**DATA LISTING:**
# # # # # # #

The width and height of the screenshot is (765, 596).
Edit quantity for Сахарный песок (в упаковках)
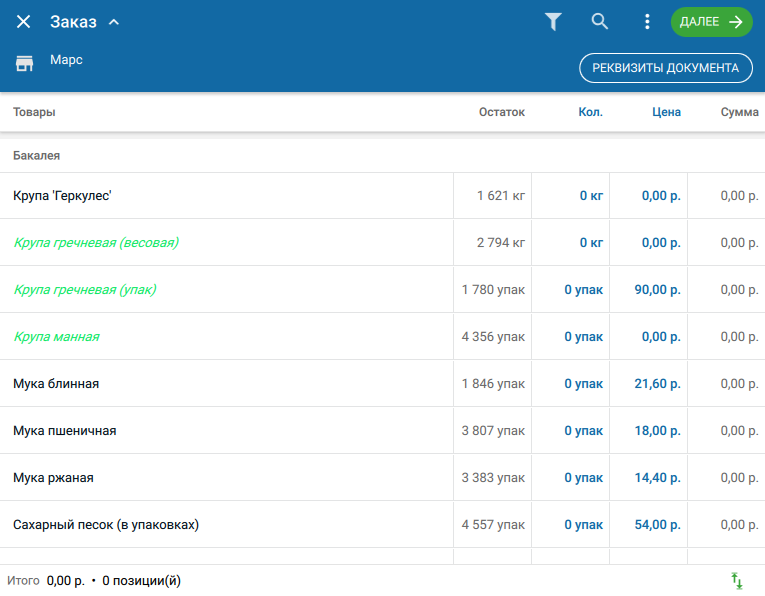(x=570, y=525)
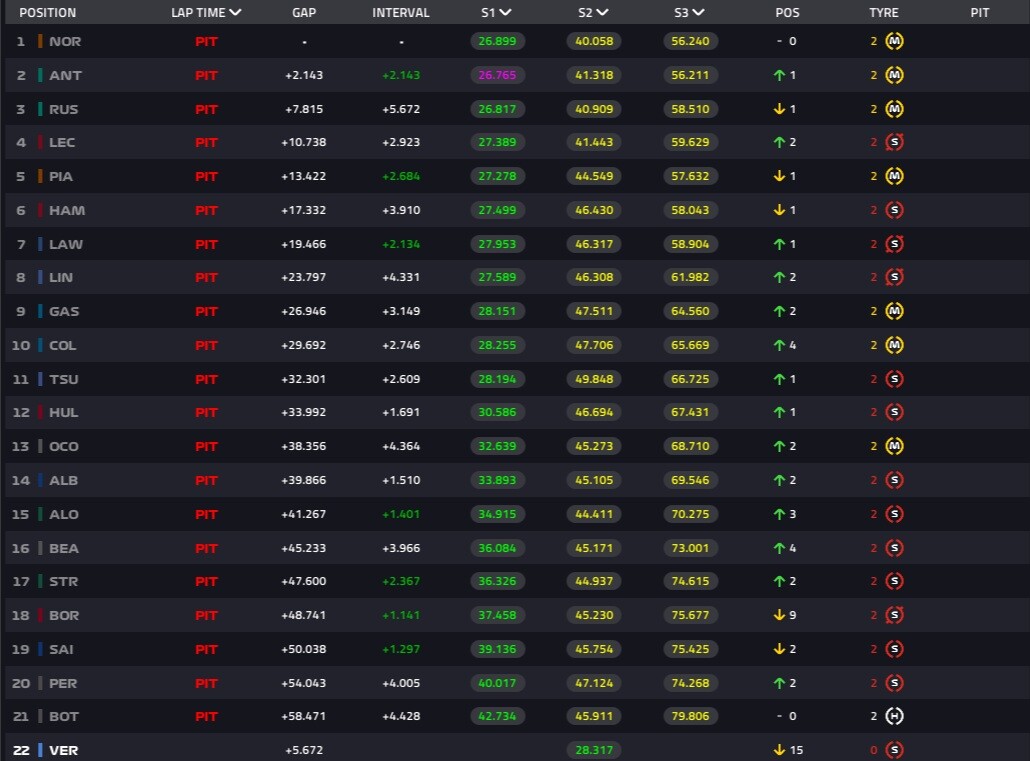Click the POSITION column header

pos(47,12)
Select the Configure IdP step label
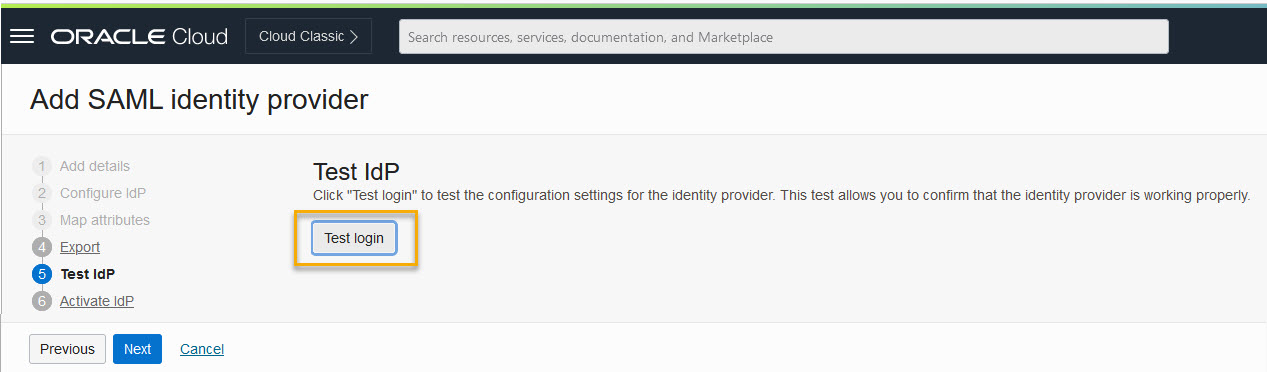1267x372 pixels. 103,193
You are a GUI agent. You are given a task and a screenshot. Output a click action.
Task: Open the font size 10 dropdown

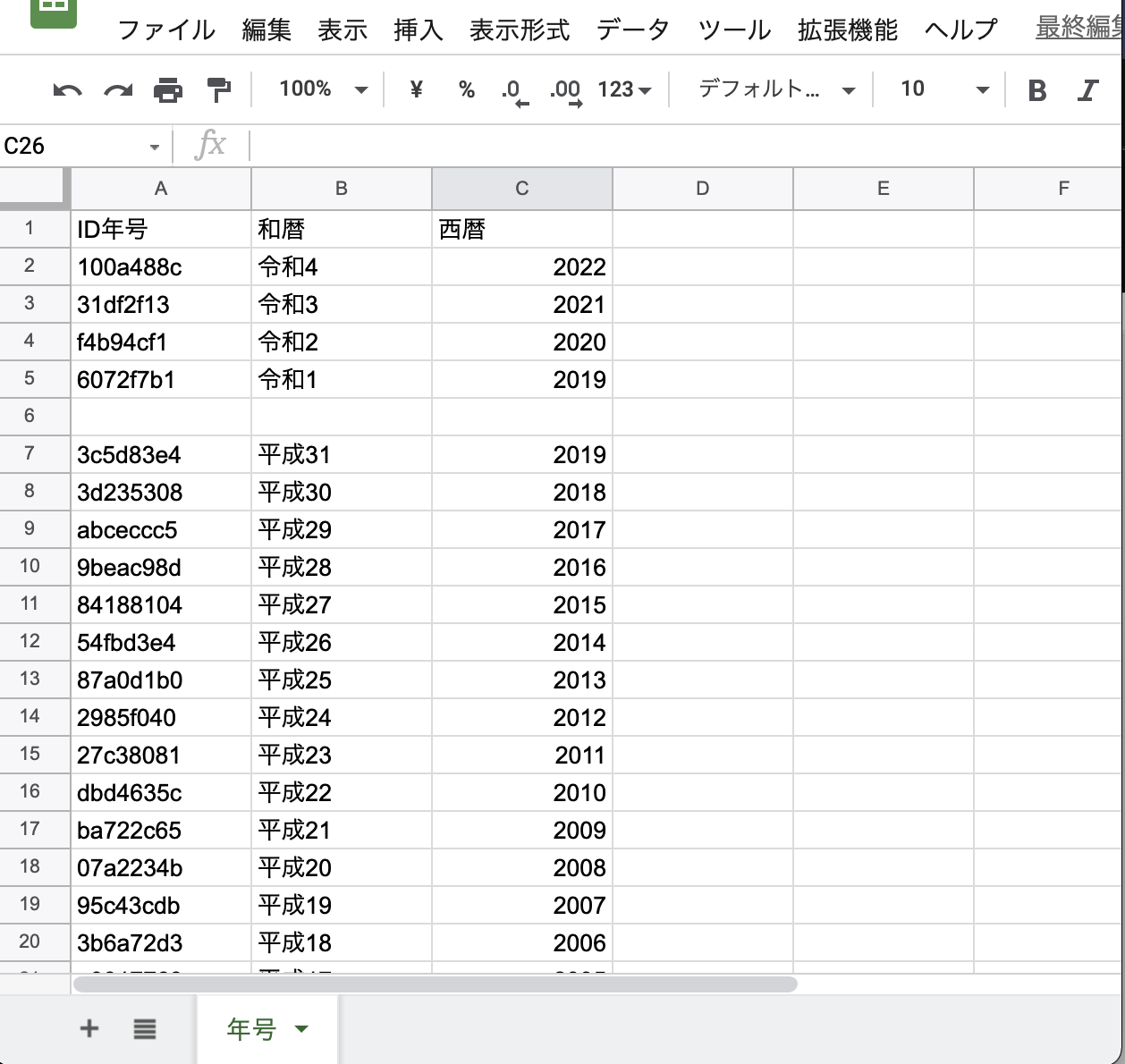click(x=943, y=89)
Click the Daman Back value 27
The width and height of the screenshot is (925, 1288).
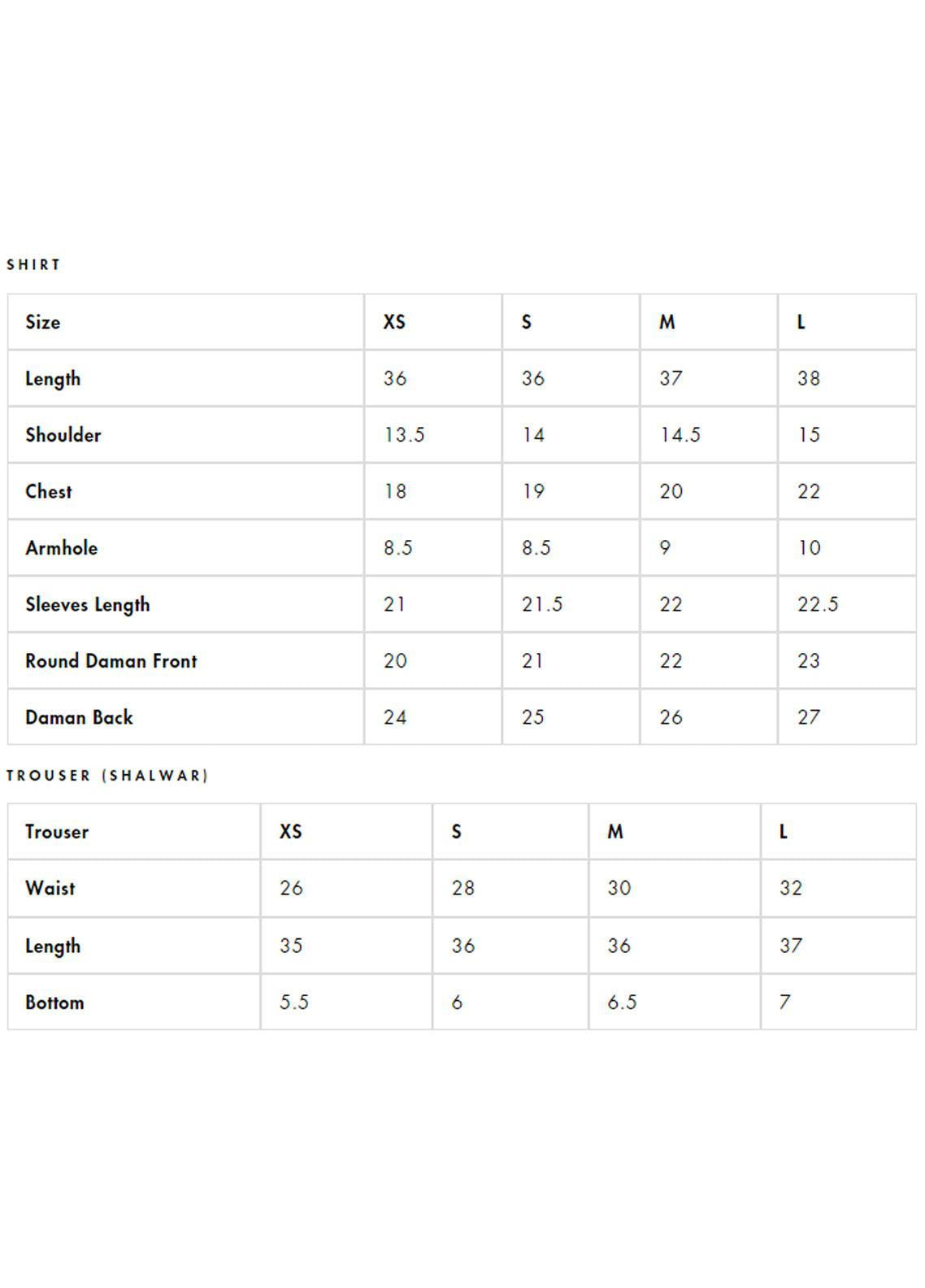point(809,718)
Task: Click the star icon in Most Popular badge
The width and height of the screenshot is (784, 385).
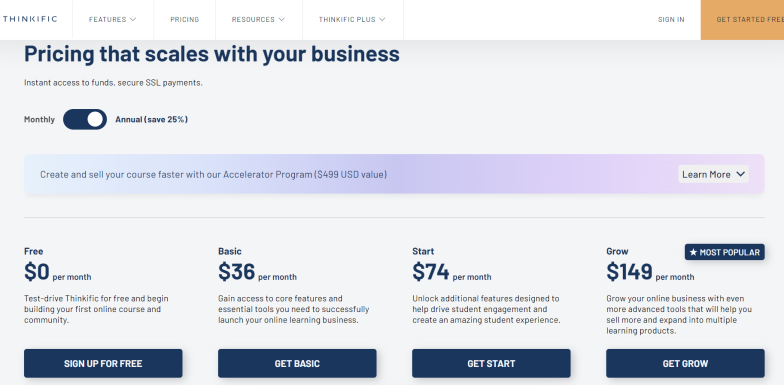Action: (693, 252)
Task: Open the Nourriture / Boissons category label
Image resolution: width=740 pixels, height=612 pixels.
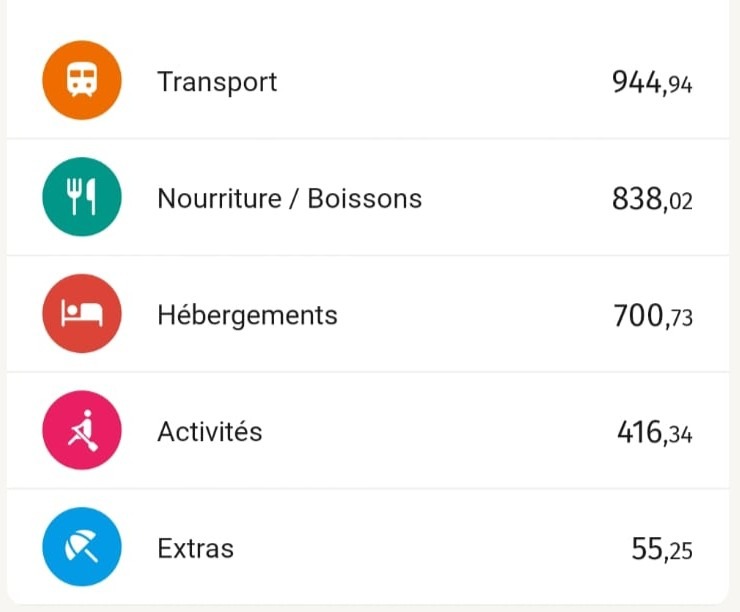Action: point(290,198)
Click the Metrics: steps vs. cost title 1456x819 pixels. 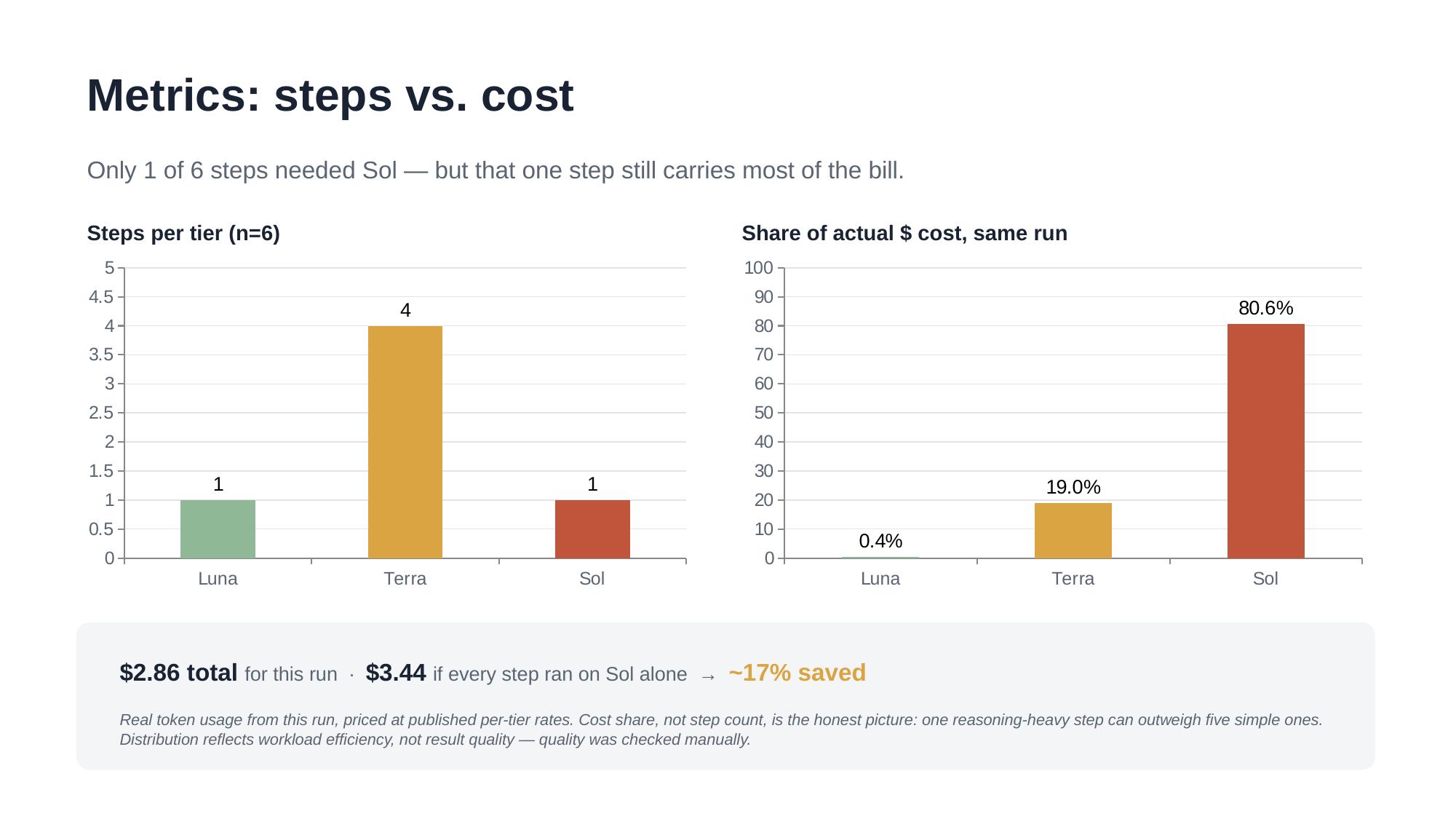tap(330, 95)
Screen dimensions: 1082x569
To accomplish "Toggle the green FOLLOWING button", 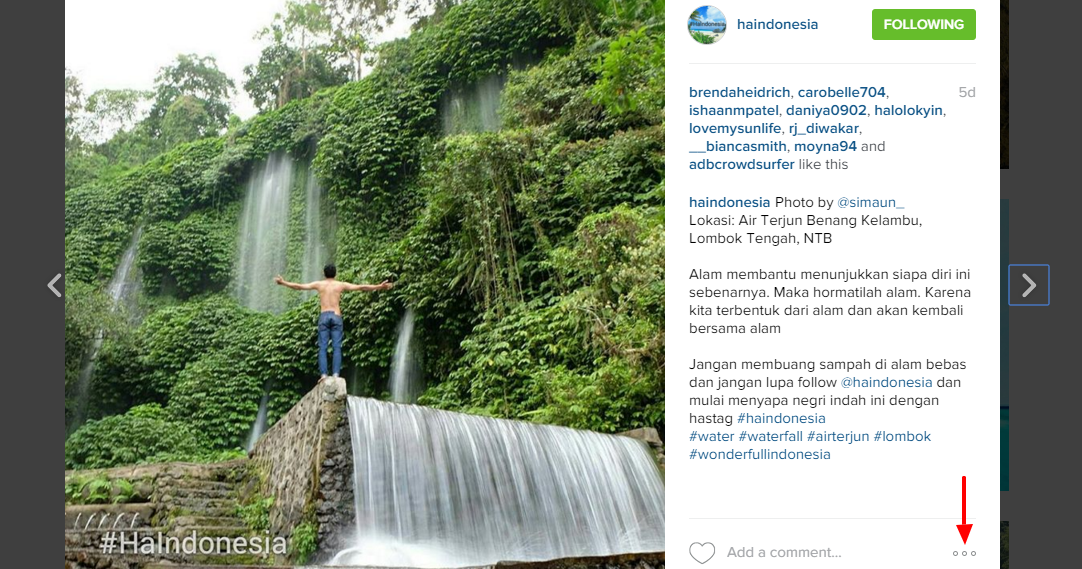I will coord(923,24).
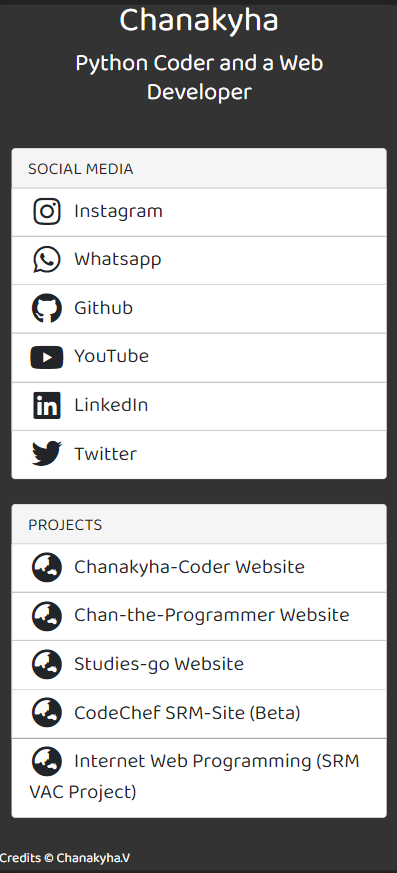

# # # # # # #

**EXERCISE:**
Starting at the first line of the entries, restate word for word everything through the line that holds "You are a GUI", both ends included, but omit any pictures.

**RESPONSE BELOW:**
The width and height of the screenshot is (765, 596).
Edit quantity for Сахарный песок (в упаковках)
(x=570, y=525)
Click the POSITION column header

pos(47,12)
Select the Configure IdP step label
1267x372 pixels. 103,193
You are a GUI agent. You are given a task and a screenshot. Output a click action.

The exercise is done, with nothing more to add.